Compute a stop words list for a given df threshold #10834

rth · 2018-03-19T12:41:26Z

In a followup of #10735, @jnothman mentioned in #10818 (comment)

In terms of generating new stop lists we should consider just making it from high frequency words in Wikipedia or something for a handful of languages. The point is to handle the case where users have small datasets where max_df are inapplicable. It would be good to try find someone who's already done this and calibrated max_df for a handful of languages, perhaps.
[..]
I think we need to provide a method/function/example to learn a stop list for a given df threshold, and for a given analyser. This could be CountVectorizer.fit_stop_words(X, min_df) which would set the instance's stop_words. This could call a function calculate_stop_words(vectorizer_or_analyzer, X, min_df) which would return a set.

Perhaps that function should allow the user to augment the learnt stop words with those from a public list ..
[..]
max_df is a valuable substitute [to stop words], but not if the training data is small, and not if we're hashing (although tf.idf works there).

(just coping this to a separate issue as its likely to require another PR and discussion in a PR does tend to get overlooked once it's merged.)

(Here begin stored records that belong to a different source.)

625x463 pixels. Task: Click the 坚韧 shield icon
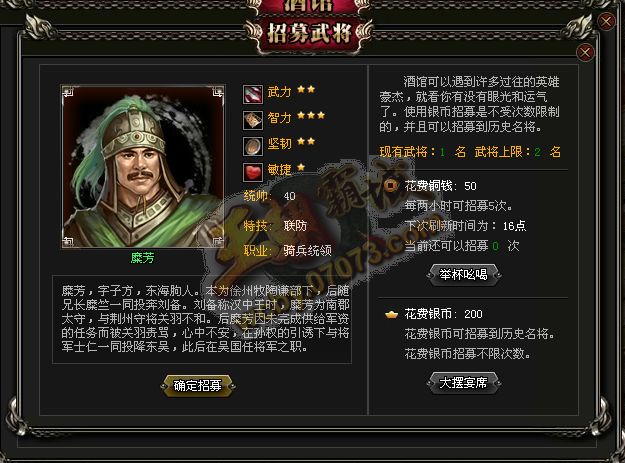253,146
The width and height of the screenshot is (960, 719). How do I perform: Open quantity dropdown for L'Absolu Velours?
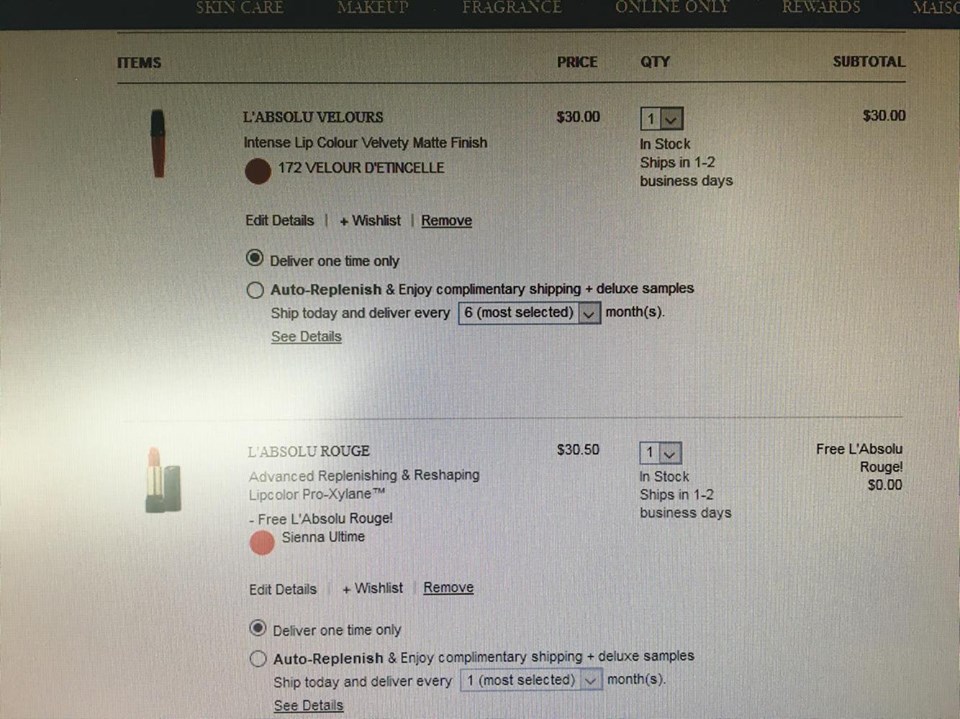point(662,119)
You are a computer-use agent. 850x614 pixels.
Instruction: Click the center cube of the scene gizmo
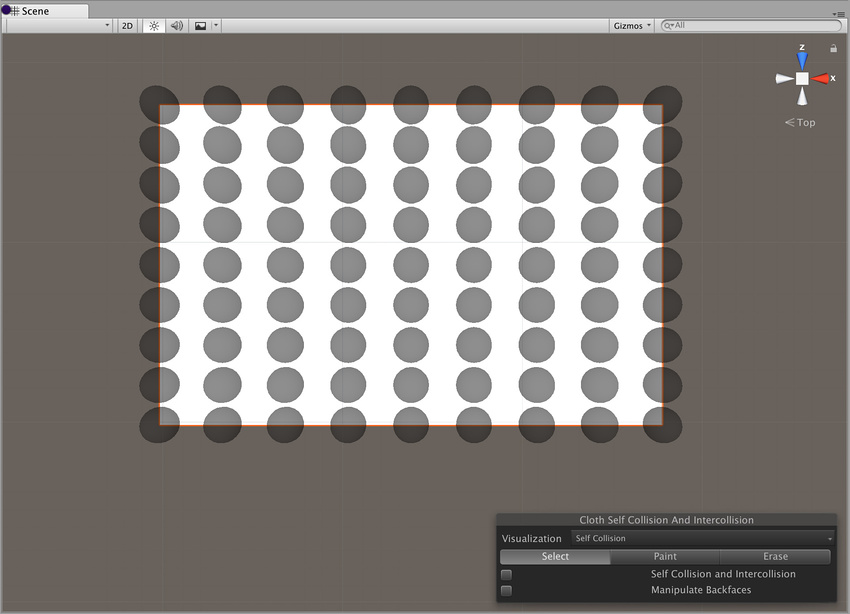point(802,78)
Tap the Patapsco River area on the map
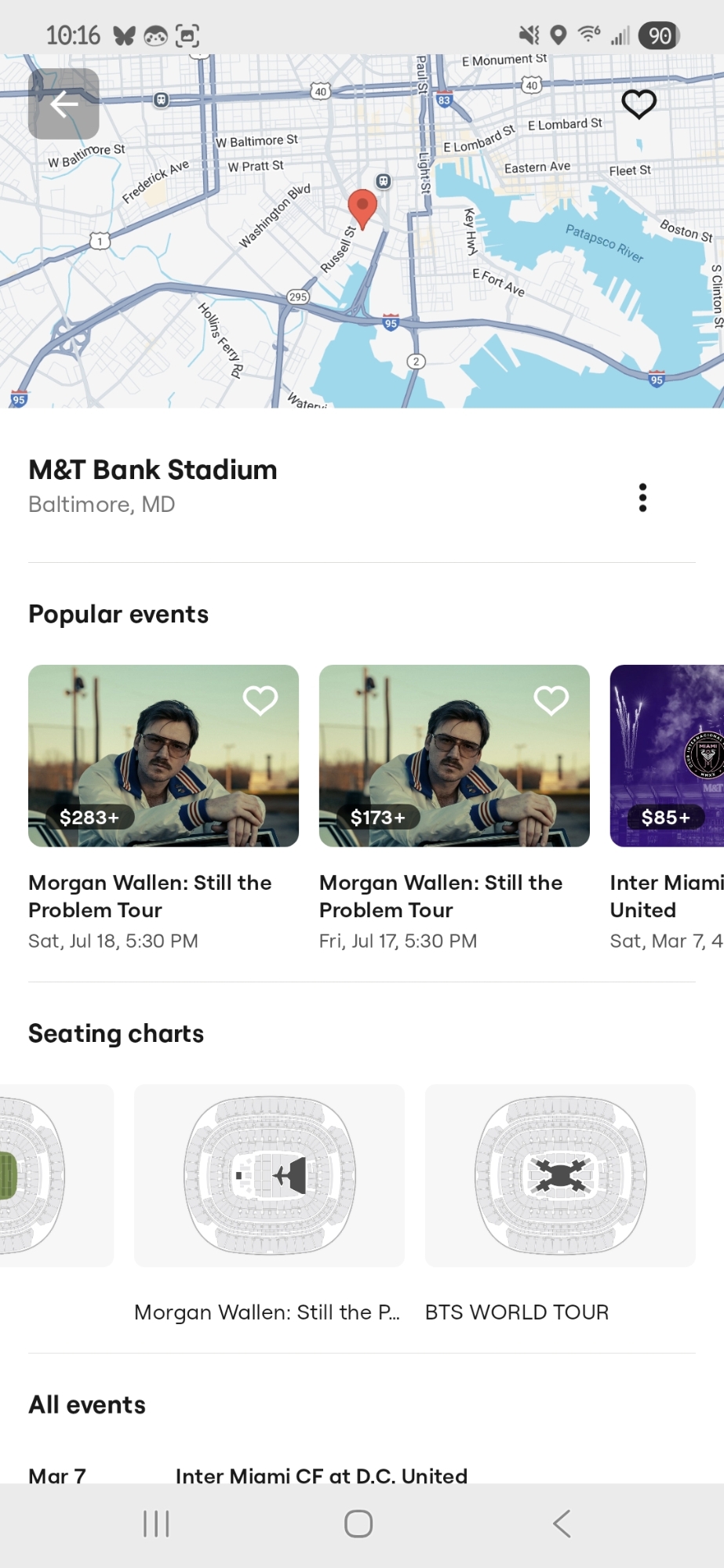 click(604, 242)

cc @shaz13 @qinhanmin2014 @kmike @vene

The text was updated successfully, but these errors were encountered:

jnothman · 2018-03-19T12:53:43Z

cc @amueller, @ogrisel too.

jnothman · 2018-03-19T20:51:51Z

Does your posting of this indicate support for the general approach, @rth?

rth · 2018-03-20T17:54:49Z

Yes, I think it can be worthwhile to investigate in any case.

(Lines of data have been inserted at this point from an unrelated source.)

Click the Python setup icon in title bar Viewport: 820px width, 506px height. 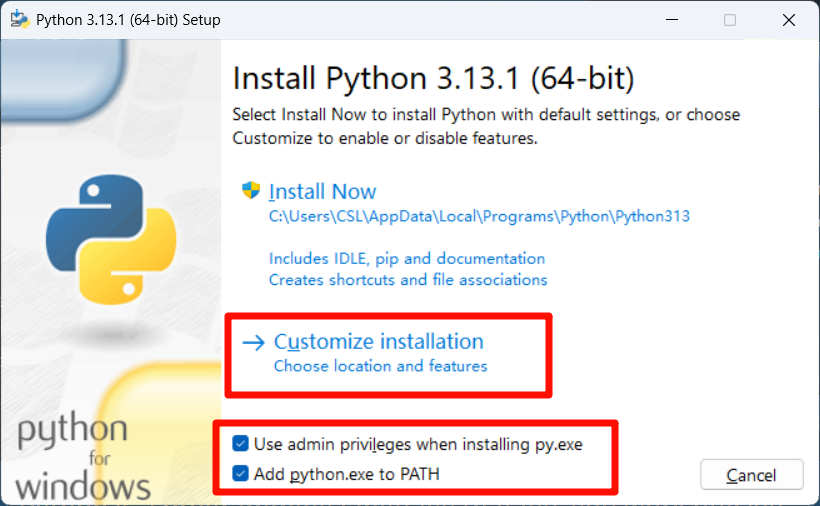[x=20, y=19]
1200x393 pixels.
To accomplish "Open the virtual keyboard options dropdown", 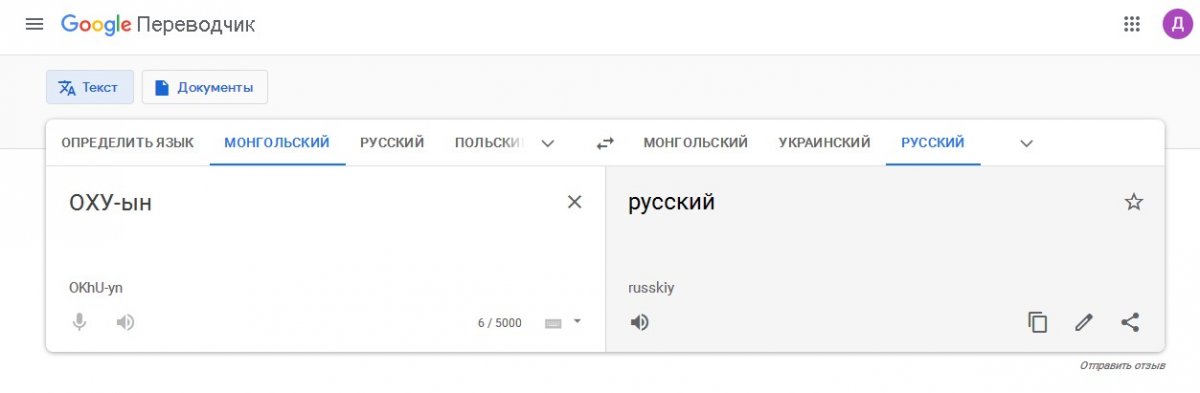I will tap(576, 321).
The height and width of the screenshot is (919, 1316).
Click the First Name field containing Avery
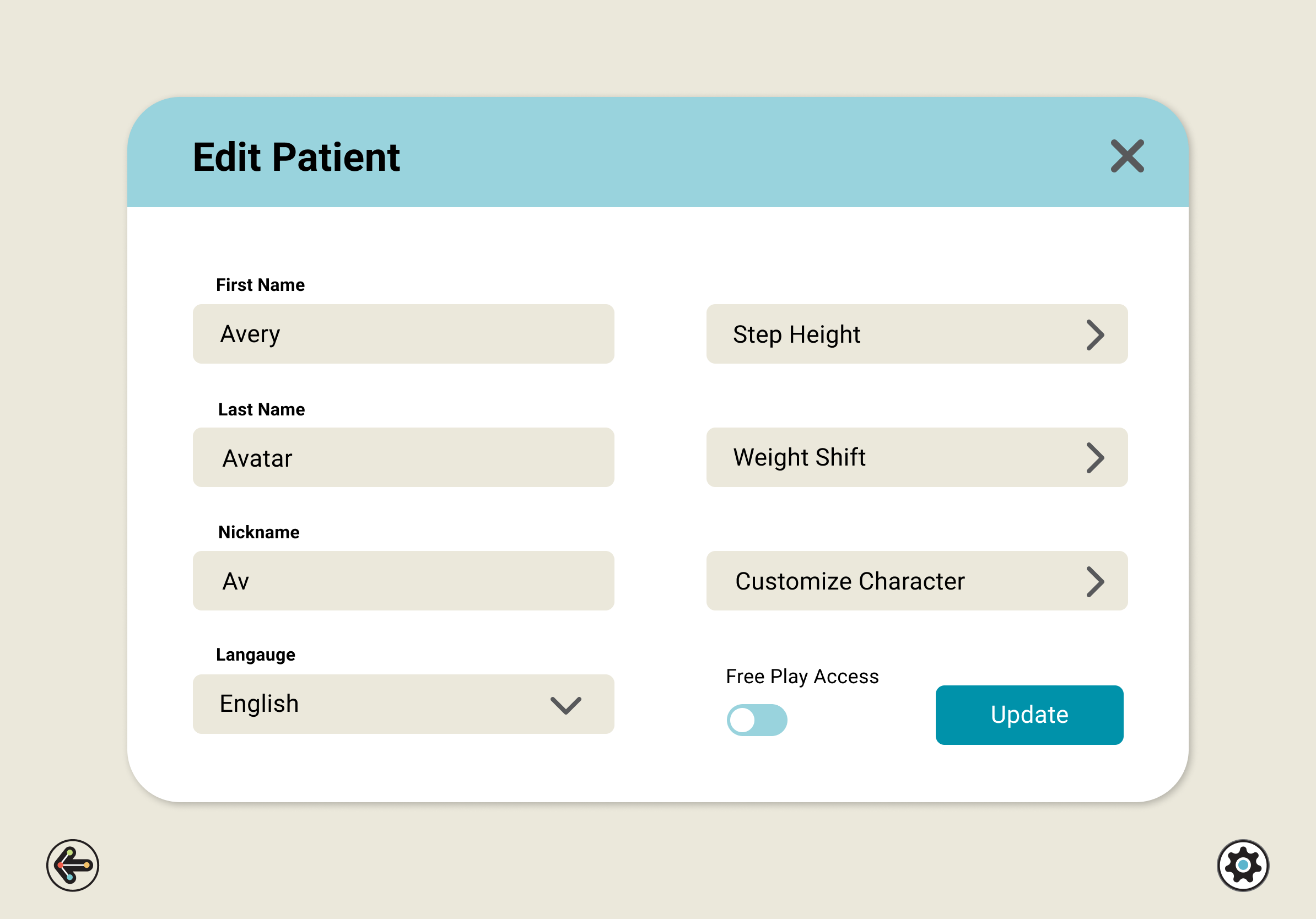[x=403, y=334]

The main issue with substituting stop words by max_df is with the choice of the threshold. In particular, in research papers, I can see someone saying that they used a classical stop words list XYz, for what it's worth, but not so much max_df=0.55 without some references or discussion about the choice of this value. I was always bothered by having some value of max_df in examples without more justification. After a quick search, I haven't seen any relevant literature except for possibly Wilbur and Sirotkin (1992) but they use a more complex approach than just thresholding by df, as far as I understand.

I'm not sure how much of it is in scope for scikit-learn, but I'll try to look into this question a bit more this week.

jnothman · 2018-03-20T21:47:48Z

thanks. I hope my reasoning above explains why I think this is something we should facilitate. In research, known stop word lists may improve reproducibility, but only if the tokenizer is also known. An alternative is to make sure we facilitate tfidf with statistics from a reference corpus.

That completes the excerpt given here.